▶ **Your tasks**
• a. In the few-shot prompting passage below, swap "breakfast" for "lunch" and write out the stretch from "Question: Janet’s ducks" through "the farmers’ market?" with that change.
• b. Does the few-shot prompting passage below support each statement? For each, answer yes or no and quote the words that decide it.
(i) The num_fewshot setting goes in the eval configuration.
(ii) The example sets question_prelimiter to "A: ".
(iii) Janet sells her duck eggs for $3 each.
• c. In the few-shot prompting passage below, which dataset is named as having few-shot examples built into each question?

▶ **Document section**

In LLM Foundry, you can use few-shot prompting by setting e.g. num_fewshot: [5] in the eval configuration, or by using a dataset such as gsm8k_prepended_8shot.jsonl that has few-shot examples built into each question. The example below also uses question_prelimiter: "Question: ".

For instance, you can give them input that looks like this:

Question: Janet’s ducks lay 16 eggs per day. She eats three for breakfast every morning and bakes muffins for her friends every day with four. She sells the remainder at the farmers’ market daily for $2 per fresh duck egg. How much in dollars does she make every day at the farmers’ market?

A: Janet sells 16 - 3 - 4 = <<16-3-4=9>>9 duck eggs a day. She makes 9 * 2 = $<<9*2=18>>18 every day at the farmer’s market.The answer is 18 Question: A robe takes 2 bolts of blue fiber and half that much white fiber. How many bolts in total does it take?

▶ **Information**
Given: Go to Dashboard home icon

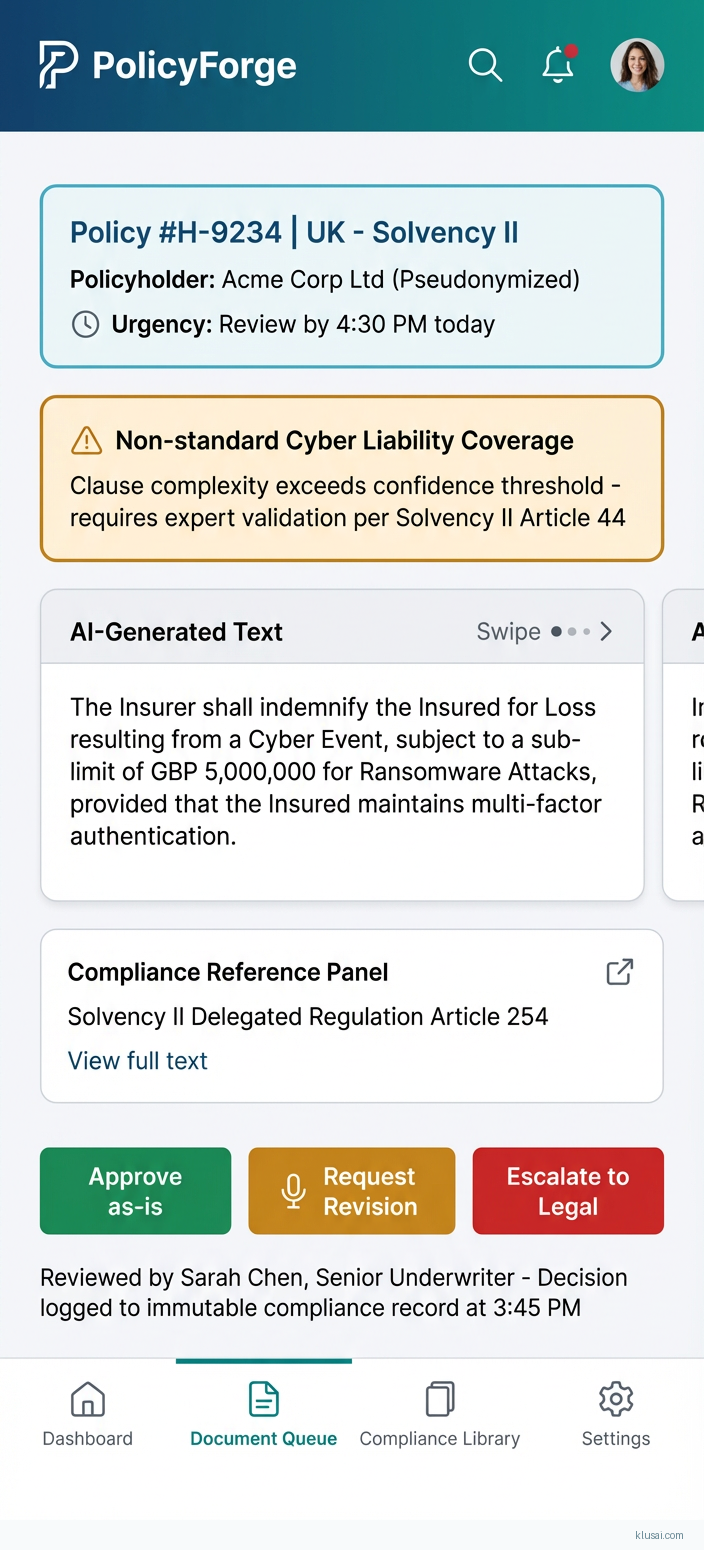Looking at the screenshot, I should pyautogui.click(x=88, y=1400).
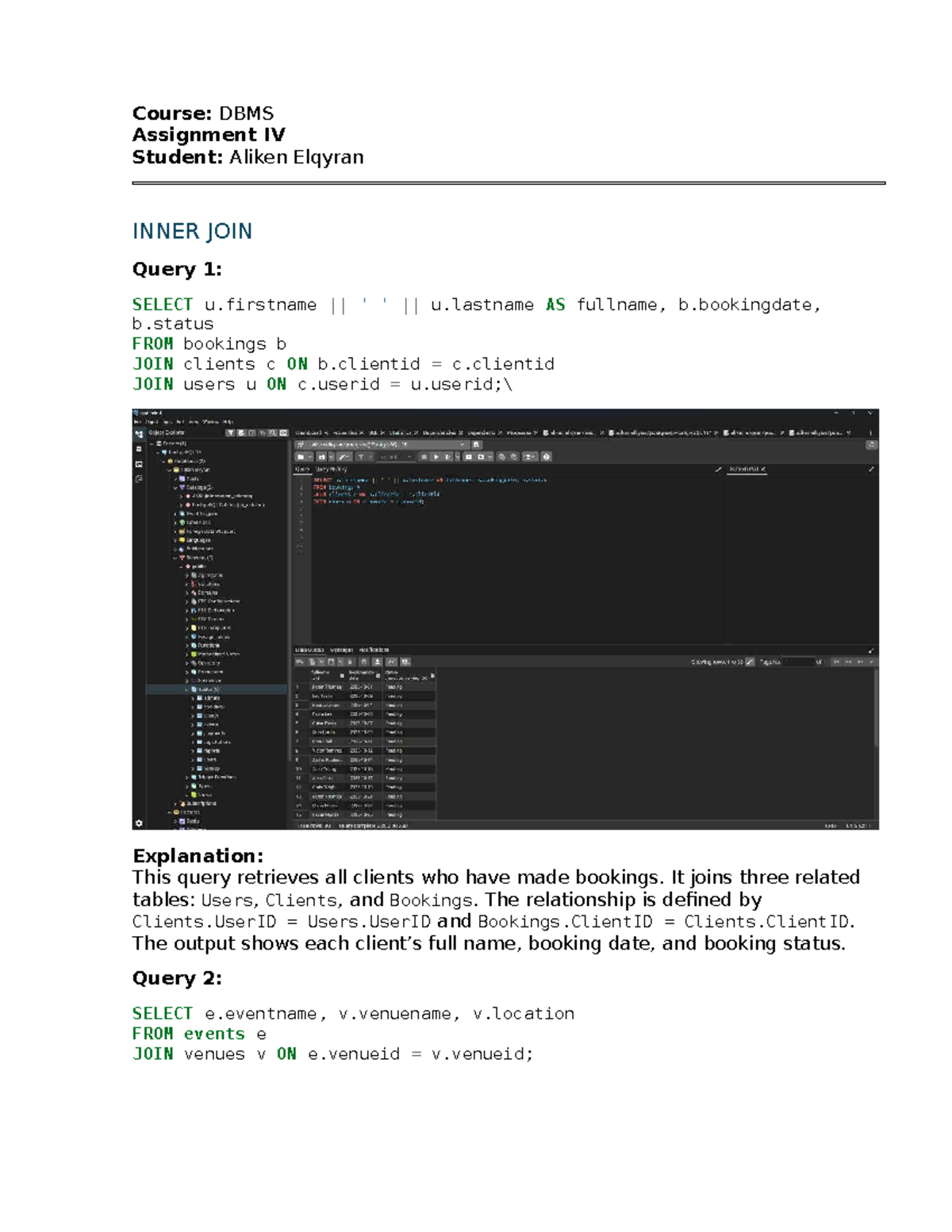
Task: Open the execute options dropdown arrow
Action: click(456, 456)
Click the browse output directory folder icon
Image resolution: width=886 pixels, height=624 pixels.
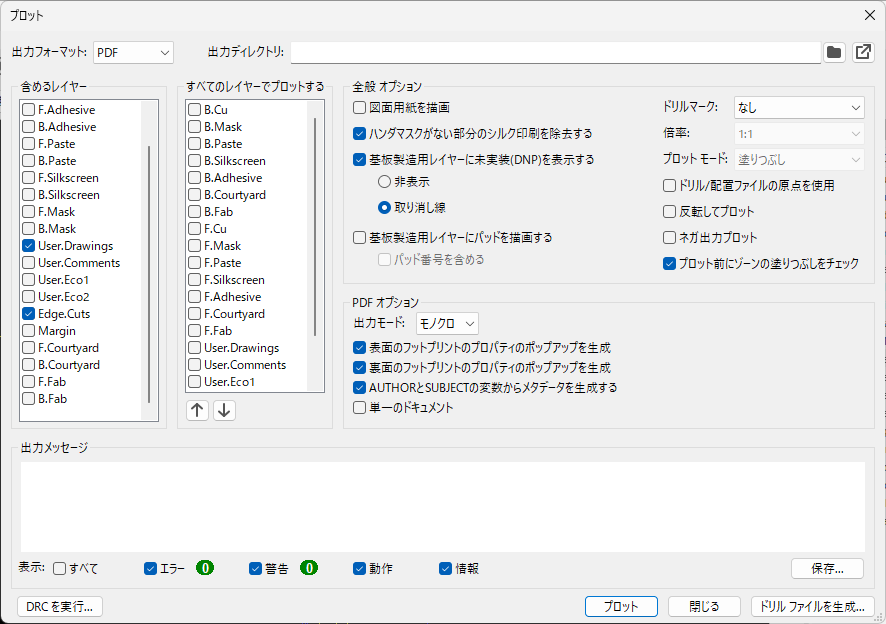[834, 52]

▶ **Answers per task**
• a.
Question: Janet’s ducks lay 16 eggs per day. She eats three for lunch every morning and bakes muffins for her friends every day with four. She sells the remainder at the farmers’ market daily for $2 per fresh duck egg. How much in dollars does she make every day at the farmers’ market?

• b.
(i) Yes: "setting e.g. num_fewshot: [5] in the eval configuration"
(ii) No: "The example below also uses question_prelimiter: "Question: "."
(iii) No: "She sells the remainder at the farmers’ market daily for $2 per fresh duck egg."

• c. gsm8k_prepended_8shot.jsonl